Ms PULFORD (Western Victoria—Minister for Employment, Minister for Innovation, Medical Research and the Digital Economy, Minister for Small Business, Minister for Resources) (11:50): I thank Mr Barton for his further question. It is a very important subject. It matters to and impacts many people in the Victorian community. I will seek a written response from Mr Carroll about the rate of those upgrades and progress on achieving that.


RESPONSE RECEIVED 7 APRIL 2022 Hon. Jaala Pulford

I thank the Member for Eastern Metropolitan Region for his question and interest in this important issue.

The Andrews Labor Government is dedicated to ensuring Victoria’s transport network is accessible for everyone and through the $80 billion Big Build we are delivering a generational improvement in transport accessibility right across the state.

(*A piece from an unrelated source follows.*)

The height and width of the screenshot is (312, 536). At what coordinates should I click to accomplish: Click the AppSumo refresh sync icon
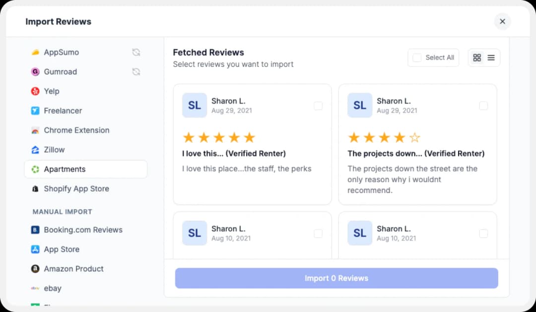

Since we came to office we have rebuilt 44 train stations across the state with another 54 on the way, many of these are being delivered part of our program to remove 85 dangerous and congested level crossings. In metropolitan Melbourne, 65 High-Capacity Metro Trains and 25 X’Trapolis 2.0 trains are being delivered and will replace older trains which do not meet contemporary accessibility standards. We are also delivering more accessible train services and infrastructure across regional Victoria through our orders of 47 V/Locity trains and the $4 billion Regional Rail Revival.

On the tram network, the Government is investing in new low-floor trams, building accessibility into the design of Next Generation Trams and developing a plan to deliver more level access tram stops. We have invested  $1.8 billion in 100 Next Generation Trams and supporting infrastructure, which is on top of the 100 new low-floor E-Class Trams which are already in service. Low-floor E-Class trams provide audio and visual information, and dedicated spaces for passengers who use prams or mobility aids. Next Generation Trams will be rolled out across Melbourne from 2025, providing comfortable, accessible and energy efficient journeys.

Just over a quarter of Melbourne’s tram stops have been upgraded to support level access boarding, with over 450 level access tram stops. Across the network, we are progressively rolling out surface tactile indicators to kerbside stops to improve safety for passengers with vision impairment. Upgrades are also being made to lighting, shelter and safety, including enhanced line marking at some kerbside stops.

In the 2021-22 State Budget the Victorian Government announced $25.4 million to deliver accessibility and usability upgrades across the public transport network. Importantly, this included the preparation of a transport accessibility strategy that will set out a pathway for realising universal accessibility across the public transport network. The development of the strategy is underway.

Increasing the voice of people with disability is essential to creating an accessible and inclusive transport system. That’s why the Victorian Government has appointed Tricia Malowney OAM as Victoria’s first Chief Accessibility Advocate for the transport portfolio. The Chief Accessibility Advocate is overseeing the development and implementation of policies, programs and strategies with key stakeholders to improve inclusion and access. The Advocate will monitor the implementation of DoT’s responsibilities to provide inclusive and accessible transport services.